STUDENT STORIES
Finding Sufficiency in Grace
Commencement Talk by Rebecca Li ’24, B.A., English
Grace and peace to you all,
The beauty of life framed by Westmont College is so extravagant, it causes you to forget about the restless device in your pocket. This abundance resides in the sunset-soaked surf and the bougainvillea and pickleball matches and Psalm 23 and playing spicy Uno in Athens and missing your bus in London and studying in the KSC and kneeling in a little prayer chapel at 3 a.m.
The totality of these good and beautiful things is a little staggering. You eventually discover, one or three or seven semesters in, that you are, in fact, finite; you can’t hold it all, know it all, do it all.
But Scripture offers a response fragrant with grace to the glaring reality of all that we leave undone. I’d like to draw attention to our class verse, found in the book of Zechariah 4:6, “Then he said to me, ‘This is the word of the Lord to Zerubbabel: Not by might, nor by power, but by my Spirit, says the Lord of hosts.”
"But Scripture offers a response fragrant with grace to the glaring reality of all that we leave undone."
Unlike Zerubbabel, the class of 2024 hasn’t been busy rebuilding a temple, but sometimes the task at hand feels just as colossal. I know I’m not alone when I say that my time at Westmont stretched me more than I’d ever anticipated. This gaping chasm exists between who we are and who we’d like to be. We feel this dissonance so sharply — spiritually, academically, relationally, food-wise (as demonstrated by all the frozen Trader Joe’s meals crowding our kitchens). We mourn our lack of control over the hardship, illness, cruelty and unevenness within this fallen world.

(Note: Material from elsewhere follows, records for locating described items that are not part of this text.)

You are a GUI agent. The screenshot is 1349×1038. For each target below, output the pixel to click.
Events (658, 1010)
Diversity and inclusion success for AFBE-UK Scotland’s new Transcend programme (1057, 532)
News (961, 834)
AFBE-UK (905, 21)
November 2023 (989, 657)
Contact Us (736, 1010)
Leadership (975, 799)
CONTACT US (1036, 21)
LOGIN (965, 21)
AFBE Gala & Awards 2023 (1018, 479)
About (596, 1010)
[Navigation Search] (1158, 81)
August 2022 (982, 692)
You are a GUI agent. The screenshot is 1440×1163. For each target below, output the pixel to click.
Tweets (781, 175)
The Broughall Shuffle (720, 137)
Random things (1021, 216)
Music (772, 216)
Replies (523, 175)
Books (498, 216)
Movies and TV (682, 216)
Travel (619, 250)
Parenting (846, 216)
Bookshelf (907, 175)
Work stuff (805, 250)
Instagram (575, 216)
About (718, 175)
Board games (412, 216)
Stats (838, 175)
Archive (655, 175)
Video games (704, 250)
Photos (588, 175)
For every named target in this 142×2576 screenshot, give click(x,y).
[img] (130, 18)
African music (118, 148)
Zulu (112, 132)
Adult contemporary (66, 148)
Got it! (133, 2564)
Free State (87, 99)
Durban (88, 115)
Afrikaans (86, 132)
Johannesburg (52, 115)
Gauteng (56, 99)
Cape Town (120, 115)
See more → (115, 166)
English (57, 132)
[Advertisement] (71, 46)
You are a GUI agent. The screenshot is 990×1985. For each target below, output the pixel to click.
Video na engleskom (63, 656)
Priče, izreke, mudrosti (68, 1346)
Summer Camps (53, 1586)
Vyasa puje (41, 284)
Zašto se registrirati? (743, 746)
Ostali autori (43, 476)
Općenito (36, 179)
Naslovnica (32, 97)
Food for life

Yet when we truly grasp our insufficiency, we can begin to receive the grace that suffices for us. In the following verse, Zechariah names this grace not once but twice. The comfort of the Holy Spirit shows up in glorious, tangible ways: the friend sitting still with us in grief, the family waiting patiently for our call, the professor putting a thousand tasks on hold to cook us dinner, the humble splendor of Santa Barbara that never seems to fade. These are the tiny graces that slope toward the right side of the whiteboard, that bolster us from day one to day last. When we walk at His pace, we find that we have time to honor the Sabbath, to play, to inhale and exhale. But if we rely on our might, our power, we miss out on witnessing the Spirit break forth into the miraculous mundane. All this glory and honor and praise ultimately belongs to Him.
Thank you, Jesus.
“Not by might nor by power, but by my Spirit, says the Lord Almighty.”